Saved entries
☆ ☆ ☆

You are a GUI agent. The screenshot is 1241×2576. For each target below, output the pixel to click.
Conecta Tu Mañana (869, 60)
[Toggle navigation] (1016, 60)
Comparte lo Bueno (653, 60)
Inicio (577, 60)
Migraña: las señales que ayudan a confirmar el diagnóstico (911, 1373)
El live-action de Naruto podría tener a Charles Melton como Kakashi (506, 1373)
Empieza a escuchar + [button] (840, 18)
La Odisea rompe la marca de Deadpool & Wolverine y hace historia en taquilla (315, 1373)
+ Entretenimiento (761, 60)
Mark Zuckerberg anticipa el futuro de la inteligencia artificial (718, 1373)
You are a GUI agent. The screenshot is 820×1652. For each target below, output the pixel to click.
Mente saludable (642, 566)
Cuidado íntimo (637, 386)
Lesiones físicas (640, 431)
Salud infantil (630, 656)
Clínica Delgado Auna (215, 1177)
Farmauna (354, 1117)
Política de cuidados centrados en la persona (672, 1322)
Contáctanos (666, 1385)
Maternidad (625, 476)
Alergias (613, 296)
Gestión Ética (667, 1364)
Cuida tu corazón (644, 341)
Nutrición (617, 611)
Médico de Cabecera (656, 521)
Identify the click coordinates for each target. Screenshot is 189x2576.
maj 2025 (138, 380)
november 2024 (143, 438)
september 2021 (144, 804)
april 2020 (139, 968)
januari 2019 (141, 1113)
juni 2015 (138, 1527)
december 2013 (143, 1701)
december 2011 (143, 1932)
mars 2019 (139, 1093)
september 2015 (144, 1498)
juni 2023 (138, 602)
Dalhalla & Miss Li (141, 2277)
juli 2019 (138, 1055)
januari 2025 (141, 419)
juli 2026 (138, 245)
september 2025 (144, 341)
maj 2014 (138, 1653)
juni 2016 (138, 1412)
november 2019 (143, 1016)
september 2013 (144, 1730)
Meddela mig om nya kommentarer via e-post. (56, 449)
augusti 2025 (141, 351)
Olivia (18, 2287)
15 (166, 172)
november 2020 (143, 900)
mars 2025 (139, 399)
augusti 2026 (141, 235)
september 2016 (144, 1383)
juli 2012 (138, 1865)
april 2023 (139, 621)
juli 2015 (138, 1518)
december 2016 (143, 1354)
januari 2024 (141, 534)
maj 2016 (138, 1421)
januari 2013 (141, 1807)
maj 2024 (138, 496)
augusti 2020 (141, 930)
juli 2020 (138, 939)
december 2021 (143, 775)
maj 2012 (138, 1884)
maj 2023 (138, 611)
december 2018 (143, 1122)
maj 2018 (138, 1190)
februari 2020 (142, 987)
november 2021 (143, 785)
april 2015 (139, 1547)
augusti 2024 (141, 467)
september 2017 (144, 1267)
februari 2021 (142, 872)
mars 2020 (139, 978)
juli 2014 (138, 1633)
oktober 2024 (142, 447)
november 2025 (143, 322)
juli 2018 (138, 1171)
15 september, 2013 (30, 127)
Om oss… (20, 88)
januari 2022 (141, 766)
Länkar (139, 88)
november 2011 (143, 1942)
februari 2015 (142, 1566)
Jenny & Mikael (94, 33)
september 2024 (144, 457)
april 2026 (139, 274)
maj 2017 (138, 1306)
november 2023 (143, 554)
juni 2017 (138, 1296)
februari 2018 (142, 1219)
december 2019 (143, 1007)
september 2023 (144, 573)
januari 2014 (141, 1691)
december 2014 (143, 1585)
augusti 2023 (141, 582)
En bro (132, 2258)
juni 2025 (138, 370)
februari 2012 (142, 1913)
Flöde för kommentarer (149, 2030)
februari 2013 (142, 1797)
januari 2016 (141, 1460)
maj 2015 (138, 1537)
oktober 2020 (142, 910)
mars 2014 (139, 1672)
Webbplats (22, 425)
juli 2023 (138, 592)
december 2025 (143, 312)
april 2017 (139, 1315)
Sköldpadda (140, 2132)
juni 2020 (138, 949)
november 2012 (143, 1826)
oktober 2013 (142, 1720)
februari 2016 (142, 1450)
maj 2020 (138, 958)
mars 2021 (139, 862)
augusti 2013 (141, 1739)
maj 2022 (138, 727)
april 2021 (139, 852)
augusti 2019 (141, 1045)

☆ ☆ ☆

Show all lines from the data that contain "april".

april 2020 (139, 968)
april 2023 (139, 621)
april 2015 (139, 1547)
april 2026 (139, 274)
april 2017 (139, 1315)
april 2021 (139, 852)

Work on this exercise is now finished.